■ **PROVIDED RECORDS**:
###
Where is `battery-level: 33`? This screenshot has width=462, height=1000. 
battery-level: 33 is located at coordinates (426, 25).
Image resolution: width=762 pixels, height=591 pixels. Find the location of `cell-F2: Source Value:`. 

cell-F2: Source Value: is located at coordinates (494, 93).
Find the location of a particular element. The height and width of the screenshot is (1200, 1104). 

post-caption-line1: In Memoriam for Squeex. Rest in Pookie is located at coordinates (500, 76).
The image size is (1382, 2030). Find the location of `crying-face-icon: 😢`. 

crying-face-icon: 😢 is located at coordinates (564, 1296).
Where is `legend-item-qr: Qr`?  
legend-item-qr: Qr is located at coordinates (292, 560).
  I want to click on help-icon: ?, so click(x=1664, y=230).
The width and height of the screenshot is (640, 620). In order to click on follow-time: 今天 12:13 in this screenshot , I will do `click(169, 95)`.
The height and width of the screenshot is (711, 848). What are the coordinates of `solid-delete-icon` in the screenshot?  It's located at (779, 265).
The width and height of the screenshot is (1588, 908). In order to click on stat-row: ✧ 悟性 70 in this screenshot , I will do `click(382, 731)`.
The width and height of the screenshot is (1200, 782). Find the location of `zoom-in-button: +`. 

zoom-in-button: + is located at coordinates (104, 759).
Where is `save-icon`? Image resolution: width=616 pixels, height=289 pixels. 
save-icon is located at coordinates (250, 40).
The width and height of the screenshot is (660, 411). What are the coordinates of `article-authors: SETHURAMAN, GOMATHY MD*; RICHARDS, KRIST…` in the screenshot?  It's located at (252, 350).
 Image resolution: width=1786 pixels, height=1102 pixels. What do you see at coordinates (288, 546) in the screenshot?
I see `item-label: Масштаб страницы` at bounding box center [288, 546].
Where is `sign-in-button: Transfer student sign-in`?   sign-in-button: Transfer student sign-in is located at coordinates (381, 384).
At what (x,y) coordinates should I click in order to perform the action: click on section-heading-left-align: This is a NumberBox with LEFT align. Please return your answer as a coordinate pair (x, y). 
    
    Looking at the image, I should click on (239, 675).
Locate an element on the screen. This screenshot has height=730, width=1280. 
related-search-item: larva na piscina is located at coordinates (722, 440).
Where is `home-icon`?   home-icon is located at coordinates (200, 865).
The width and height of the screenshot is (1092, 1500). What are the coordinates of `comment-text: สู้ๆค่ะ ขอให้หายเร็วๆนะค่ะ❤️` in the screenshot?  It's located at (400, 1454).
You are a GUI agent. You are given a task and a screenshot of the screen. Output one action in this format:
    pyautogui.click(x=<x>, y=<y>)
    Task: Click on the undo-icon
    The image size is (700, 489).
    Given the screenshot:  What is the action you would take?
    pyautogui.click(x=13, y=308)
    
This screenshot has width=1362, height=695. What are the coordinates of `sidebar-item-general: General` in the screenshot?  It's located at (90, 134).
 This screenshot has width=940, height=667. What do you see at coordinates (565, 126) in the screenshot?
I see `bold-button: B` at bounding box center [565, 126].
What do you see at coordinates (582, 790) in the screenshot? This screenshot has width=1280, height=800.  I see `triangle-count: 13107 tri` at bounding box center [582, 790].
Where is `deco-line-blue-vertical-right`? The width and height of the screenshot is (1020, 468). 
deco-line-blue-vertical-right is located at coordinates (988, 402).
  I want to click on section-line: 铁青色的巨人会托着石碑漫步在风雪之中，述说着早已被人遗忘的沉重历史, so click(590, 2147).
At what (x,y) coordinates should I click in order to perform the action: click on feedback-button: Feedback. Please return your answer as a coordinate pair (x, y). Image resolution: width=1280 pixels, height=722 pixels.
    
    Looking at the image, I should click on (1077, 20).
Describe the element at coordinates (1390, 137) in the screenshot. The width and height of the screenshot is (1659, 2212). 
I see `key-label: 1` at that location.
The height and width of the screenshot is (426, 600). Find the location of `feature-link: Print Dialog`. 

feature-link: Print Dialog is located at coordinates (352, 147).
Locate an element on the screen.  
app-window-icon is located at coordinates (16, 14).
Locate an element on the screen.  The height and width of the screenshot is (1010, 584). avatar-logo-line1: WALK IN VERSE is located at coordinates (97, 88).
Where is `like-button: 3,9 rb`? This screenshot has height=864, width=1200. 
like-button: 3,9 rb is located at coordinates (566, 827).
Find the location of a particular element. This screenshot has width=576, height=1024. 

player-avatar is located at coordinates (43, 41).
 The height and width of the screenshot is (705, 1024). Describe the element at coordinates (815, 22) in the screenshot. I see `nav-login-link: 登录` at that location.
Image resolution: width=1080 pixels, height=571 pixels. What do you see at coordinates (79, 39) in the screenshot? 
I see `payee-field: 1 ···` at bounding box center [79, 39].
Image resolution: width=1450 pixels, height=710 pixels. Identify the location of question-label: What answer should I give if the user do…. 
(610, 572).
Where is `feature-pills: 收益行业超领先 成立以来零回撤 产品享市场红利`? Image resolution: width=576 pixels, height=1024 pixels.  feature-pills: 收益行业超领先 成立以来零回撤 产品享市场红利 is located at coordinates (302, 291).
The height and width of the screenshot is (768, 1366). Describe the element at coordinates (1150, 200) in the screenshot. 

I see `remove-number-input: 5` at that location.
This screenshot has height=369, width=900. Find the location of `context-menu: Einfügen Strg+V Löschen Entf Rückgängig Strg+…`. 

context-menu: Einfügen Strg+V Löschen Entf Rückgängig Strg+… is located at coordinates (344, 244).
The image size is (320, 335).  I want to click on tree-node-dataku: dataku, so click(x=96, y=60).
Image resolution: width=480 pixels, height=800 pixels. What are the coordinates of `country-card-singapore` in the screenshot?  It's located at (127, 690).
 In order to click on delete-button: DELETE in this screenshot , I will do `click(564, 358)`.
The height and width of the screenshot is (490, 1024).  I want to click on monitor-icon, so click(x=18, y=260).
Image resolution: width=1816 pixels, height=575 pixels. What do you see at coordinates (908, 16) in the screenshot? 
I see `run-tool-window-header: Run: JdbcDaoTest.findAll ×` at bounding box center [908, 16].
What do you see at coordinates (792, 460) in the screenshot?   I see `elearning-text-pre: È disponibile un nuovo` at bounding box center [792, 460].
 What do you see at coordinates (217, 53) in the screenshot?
###
Retype every line of the listing above exactly as it appears, from the first line through the last.

Where is `battery-level: 33`? This screenshot has width=462, height=1000. 
battery-level: 33 is located at coordinates (426, 25).
Image resolution: width=762 pixels, height=591 pixels. Find the location of `cell-F2: Source Value:`. 

cell-F2: Source Value: is located at coordinates (494, 93).
Find the location of a particular element. The height and width of the screenshot is (1200, 1104). 

post-caption-line1: In Memoriam for Squeex. Rest in Pookie is located at coordinates (500, 76).
The image size is (1382, 2030). Find the location of `crying-face-icon: 😢`. 

crying-face-icon: 😢 is located at coordinates (564, 1296).
Where is `legend-item-qr: Qr`?  
legend-item-qr: Qr is located at coordinates (292, 560).
  I want to click on help-icon: ?, so click(x=1664, y=230).
The width and height of the screenshot is (640, 620). In order to click on follow-time: 今天 12:13 in this screenshot , I will do `click(169, 95)`.
The height and width of the screenshot is (711, 848). What are the coordinates of `solid-delete-icon` in the screenshot?  It's located at (779, 265).
The width and height of the screenshot is (1588, 908). In order to click on stat-row: ✧ 悟性 70 in this screenshot , I will do `click(382, 731)`.
The width and height of the screenshot is (1200, 782). Find the location of `zoom-in-button: +`. 

zoom-in-button: + is located at coordinates (104, 759).
Where is `save-icon`? Image resolution: width=616 pixels, height=289 pixels. 
save-icon is located at coordinates (250, 40).
The width and height of the screenshot is (660, 411). What are the coordinates of `article-authors: SETHURAMAN, GOMATHY MD*; RICHARDS, KRIST…` in the screenshot?  It's located at (252, 350).
 Image resolution: width=1786 pixels, height=1102 pixels. What do you see at coordinates (288, 546) in the screenshot?
I see `item-label: Масштаб страницы` at bounding box center [288, 546].
Where is `sign-in-button: Transfer student sign-in`?   sign-in-button: Transfer student sign-in is located at coordinates (381, 384).
At what (x,y) coordinates should I click in order to perform the action: click on section-heading-left-align: This is a NumberBox with LEFT align. Please return your answer as a coordinate pair (x, y). 
    
    Looking at the image, I should click on (239, 675).
Locate an element on the screen. This screenshot has height=730, width=1280. 
related-search-item: larva na piscina is located at coordinates (722, 440).
Where is `home-icon`?   home-icon is located at coordinates (200, 865).
The width and height of the screenshot is (1092, 1500). What are the coordinates of `comment-text: สู้ๆค่ะ ขอให้หายเร็วๆนะค่ะ❤️` in the screenshot?  It's located at (400, 1454).
You are a GUI agent. You are given a task and a screenshot of the screen. Output one action in this format:
    pyautogui.click(x=<x>, y=<y>)
    Task: Click on the undo-icon
    The image size is (700, 489).
    Given the screenshot:  What is the action you would take?
    pyautogui.click(x=13, y=308)
    
This screenshot has width=1362, height=695. What are the coordinates of `sidebar-item-general: General` in the screenshot?  It's located at (90, 134).
 This screenshot has width=940, height=667. What do you see at coordinates (565, 126) in the screenshot?
I see `bold-button: B` at bounding box center [565, 126].
What do you see at coordinates (582, 790) in the screenshot? This screenshot has width=1280, height=800.  I see `triangle-count: 13107 tri` at bounding box center [582, 790].
Where is `deco-line-blue-vertical-right`? The width and height of the screenshot is (1020, 468). 
deco-line-blue-vertical-right is located at coordinates (988, 402).
  I want to click on section-line: 铁青色的巨人会托着石碑漫步在风雪之中，述说着早已被人遗忘的沉重历史, so click(590, 2147).
At what (x,y) coordinates should I click in order to perform the action: click on feedback-button: Feedback. Please return your answer as a coordinate pair (x, y). Image resolution: width=1280 pixels, height=722 pixels.
    
    Looking at the image, I should click on (1077, 20).
Describe the element at coordinates (1390, 137) in the screenshot. The width and height of the screenshot is (1659, 2212). 
I see `key-label: 1` at that location.
The height and width of the screenshot is (426, 600). Find the location of `feature-link: Print Dialog`. 

feature-link: Print Dialog is located at coordinates (352, 147).
Locate an element on the screen.  
app-window-icon is located at coordinates (16, 14).
Locate an element on the screen.  The height and width of the screenshot is (1010, 584). avatar-logo-line1: WALK IN VERSE is located at coordinates (97, 88).
Where is `like-button: 3,9 rb`? This screenshot has height=864, width=1200. 
like-button: 3,9 rb is located at coordinates (566, 827).
Find the location of a particular element. This screenshot has width=576, height=1024. 

player-avatar is located at coordinates (43, 41).
 The height and width of the screenshot is (705, 1024). Describe the element at coordinates (815, 22) in the screenshot. I see `nav-login-link: 登录` at that location.
Image resolution: width=1080 pixels, height=571 pixels. What do you see at coordinates (79, 39) in the screenshot? 
I see `payee-field: 1 ···` at bounding box center [79, 39].
Image resolution: width=1450 pixels, height=710 pixels. Identify the location of question-label: What answer should I give if the user do…. 
(610, 572).
Where is `feature-pills: 收益行业超领先 成立以来零回撤 产品享市场红利`? Image resolution: width=576 pixels, height=1024 pixels.  feature-pills: 收益行业超领先 成立以来零回撤 产品享市场红利 is located at coordinates (302, 291).
The height and width of the screenshot is (768, 1366). Describe the element at coordinates (1150, 200) in the screenshot. 

I see `remove-number-input: 5` at that location.
This screenshot has height=369, width=900. Find the location of `context-menu: Einfügen Strg+V Löschen Entf Rückgängig Strg+…`. 

context-menu: Einfügen Strg+V Löschen Entf Rückgängig Strg+… is located at coordinates (344, 244).
The image size is (320, 335).  I want to click on tree-node-dataku: dataku, so click(x=96, y=60).
Image resolution: width=480 pixels, height=800 pixels. What are the coordinates of `country-card-singapore` in the screenshot?  It's located at (127, 690).
 In order to click on delete-button: DELETE in this screenshot , I will do `click(564, 358)`.
The height and width of the screenshot is (490, 1024).  I want to click on monitor-icon, so click(x=18, y=260).
Image resolution: width=1816 pixels, height=575 pixels. What do you see at coordinates (908, 16) in the screenshot? 
I see `run-tool-window-header: Run: JdbcDaoTest.findAll ×` at bounding box center [908, 16].
What do you see at coordinates (792, 460) in the screenshot?   I see `elearning-text-pre: È disponibile un nuovo` at bounding box center [792, 460].
 What do you see at coordinates (217, 53) in the screenshot?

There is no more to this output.